The following screenshot shows the result of the test performed on Cisco router for the vulnerability number 3 from the list above. The result shows the vulnerability was successfully exploited.
Cisco Auditing Tool
It is a PERL script, which scans Cisco routers for common vulnerabilities. To use it, again open the terminal on the left pane as shown in the previous section and type “CAT –h hostname or IP”.
Download Cisco Auditing Tool Clone from GitHub
root@kali:~# CAT
Cisco Auditing Tool – g0ne [null0]
Usage:
-h hostname (for scanning single hosts)
-f hostfile (for scanning multiple hosts)
-p port # (default port is 23)
-w wordlist (wordlist for community name guessing)
-a passlist (wordlist for password guessing)
-i [ioshist] (Check for IOS History bug)
-l logfile (file to log to, default screen)
-q quiet mode (no screen output)
You can add the port parameter “-p” as shown in the following screenshot, which in this case is 23 to brute-force it.

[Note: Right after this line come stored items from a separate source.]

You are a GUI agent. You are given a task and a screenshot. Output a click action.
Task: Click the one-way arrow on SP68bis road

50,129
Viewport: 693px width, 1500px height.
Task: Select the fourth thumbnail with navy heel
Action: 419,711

Scan the host (-h 10.22.21.1) on port 23 (-p 23), using a password dictionary file (-a /usr/share/wordlists/nmap.lst):
Note:
Please only use this to exploit your own Cisco router and make sure you do not use it to exploit your local library’s Cisco router because We did use it against our local library’s Cisco router and it caused the library’s Internet to shutdown and remain disconnected for more than ten minutes!